Extraordinary post-match scenes followed their spectacular defeat of Galway as streams of faithful Premier supporters made their way across the Davin Stand to meet their footballing heroes at the front of the Hogan Stand, poignantly named after Tipp's Michael Hogan, the only player killed on Bloody Sunday in Croke Park during the 1920 All-Ireland final.

One of the most iconic moments in GAA history was remembered last month as hundreds of Tipp diehards openly wept with joy at what they had just witnessed, a display of raw passion and skill by a band of brothers who continuously overcome what seem like insurmountable odds.

"There's only a small band there," reflected Kearns afterwards. "We could do with a bigger band, Tipperary is a big county and I hope the players will get the support they deserve in the semi-final, but we're delighted to share it with the ones who are here - they're the loyal supporters, they know them all by name and I'm just delighted they've got a day in the sun."

Hannigan, a primary school teacher in Nenagh CBS, has noticed a swell in support and after soldiering since 2006 with Tipp, it's due reward for their efforts. An accomplished hurler - he subdued current Hurler of the Year TJ Reid in the 2005 All-Ireland Colleges final in St Flannan's last Dr Croke Cup success - Hannigan could easily have been involved with Michael Ryan's squad last Sunday had his career not taken a different direction.

His father Joe, who narrowly missed out on a Dáil seat when running as an Independent in this year's general election, comes from hurling stock and it was expected that George would focus on the small ball. "But one day he comes back to the club and he says 'Jaysus Daddy, I'm going to under 16 trials for Tipperary football' and I said to him 'what are going to that for?'," Joe said in 2014.

"But I brought him on and there was a lad up the road from us at it and he said he'd bring George home, so on I went. George came home and said 'I'm on the team'. The following year he's on the team again and playing with St Flannan's.

"Then he comes home and says that he has met the minor manager, Peter Creedon, and he wants him to commit to Tipperary football so I asked 'what about the hurling?' and he said he'd try to do both. Shortly afterwards he came home to announce that Creedon had made him captain."
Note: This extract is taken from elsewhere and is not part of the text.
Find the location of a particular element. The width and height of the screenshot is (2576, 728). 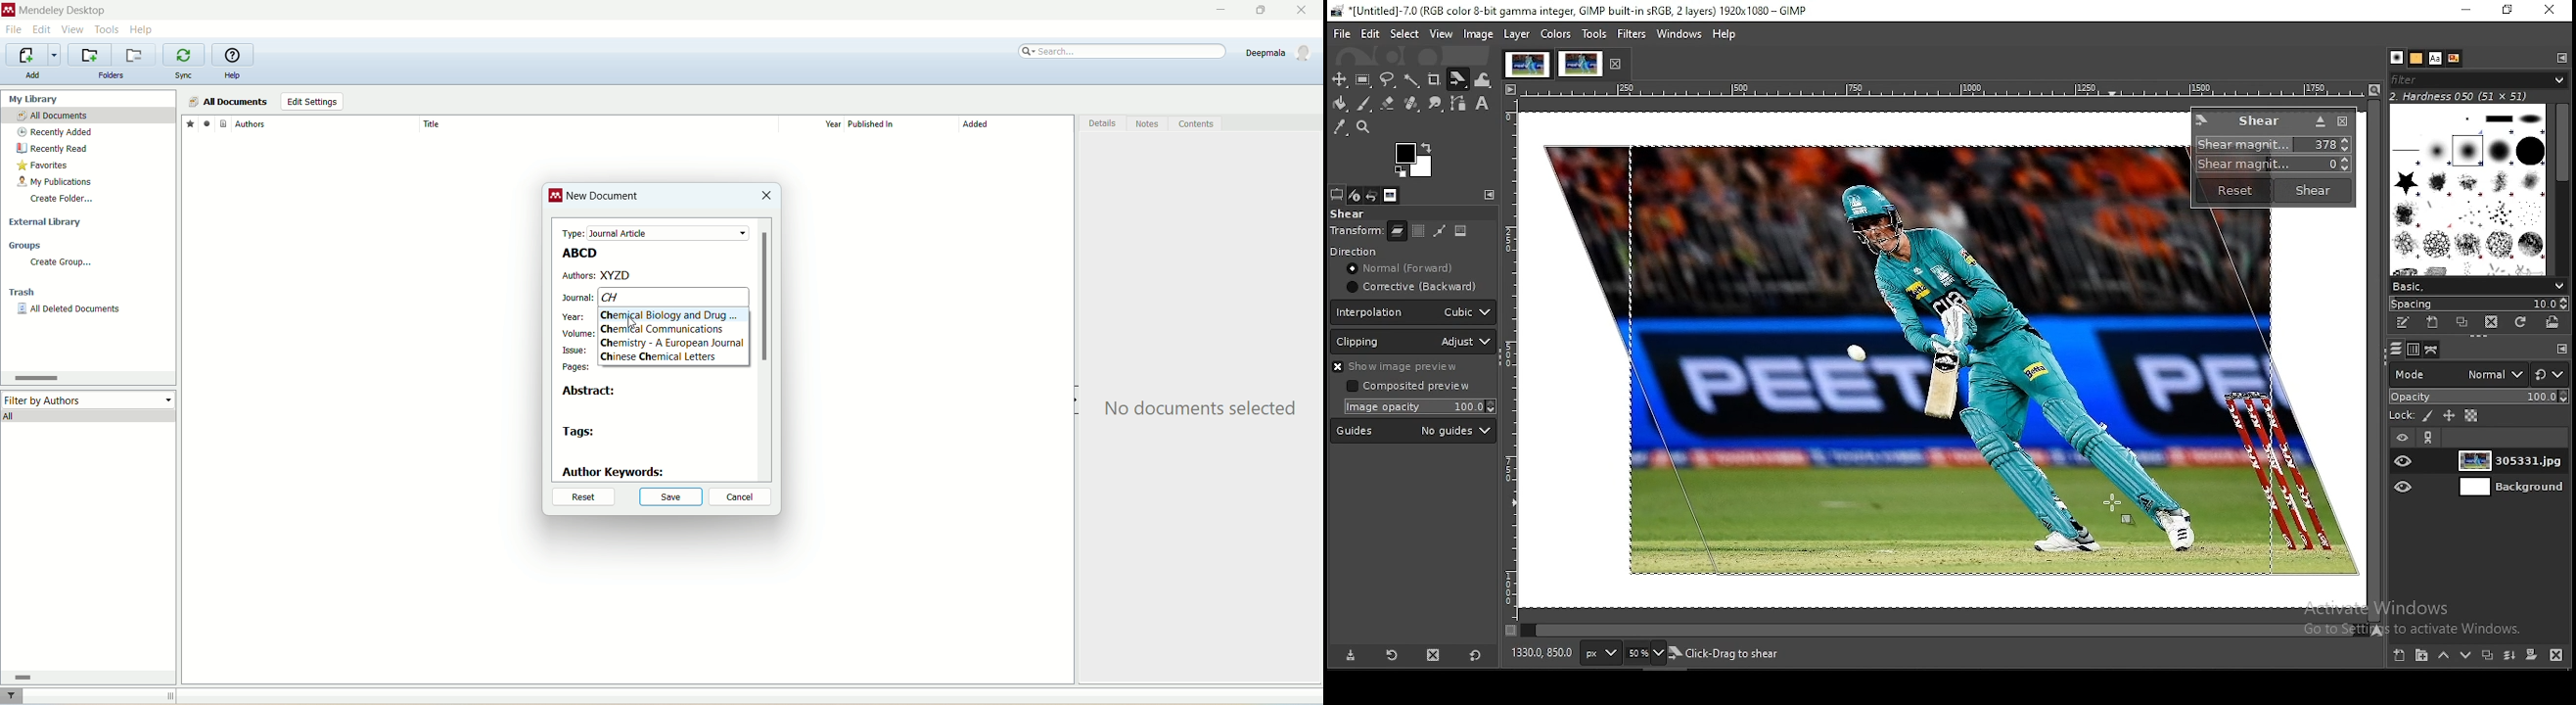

Despite hailing from North Tipp, which is the weakest footballing area in the county, Joe has followed his son's love of the big ball and become immersed in football. He's been chairman of Tipperary's football board for the past four years and describes Tipp's "hidden football tradition" with four All-Ireland titles, pointing out how those embers just needed to be rekindled.

A training weekend in the blistering May heat of Cratloe in Clare, which players and management remember as more like the Costa del Sol, stoked the Tipperary fire and they now bid to succeed where other surprise semi-finalists like Fermanagh (2004) and Wexford (2008) couldn't and book a decider date with either Dublin or Kerry.

In their way is a Mayo side which they haven't locked horns with at any level coming up through the ranks, but with six successive appearances in the penultimate round, and having watched them up close and personal, the flame-haired Hannigan knows exactly what's facing them after "Mayo took Tyrone on at their own game and had the better skill-set to win out in the end".

For Tipp, this is another step in the right direction, another milestone reached, and after taking All-Ireland minor honours in 2011 and reaching the under 21 All-Ireland decider in 2015, a Munster senior crown is firmly on their radar.

"Definitely. Something has got to give eventually," Hannigan says. "We have so many guys who are good footballers. We have so many teams coming up and are regularly beating Cork and Kerry in underage competitions so there is no reason why we can't win a Munster Championship.

"Getting to a Munster final this year means you are seeded for a semi-final next year which is another big advantage. All these things help. It isn't just going to happen. It's going to need hard work and to perform on the big day but I have no doubt we will win a Munster final."

But for now another big day concerns them as a glorious opportunity stares them in the face. And after watching from afar for long enough, Tipp will savour today's challenge and hope to get the job done with their usual flair.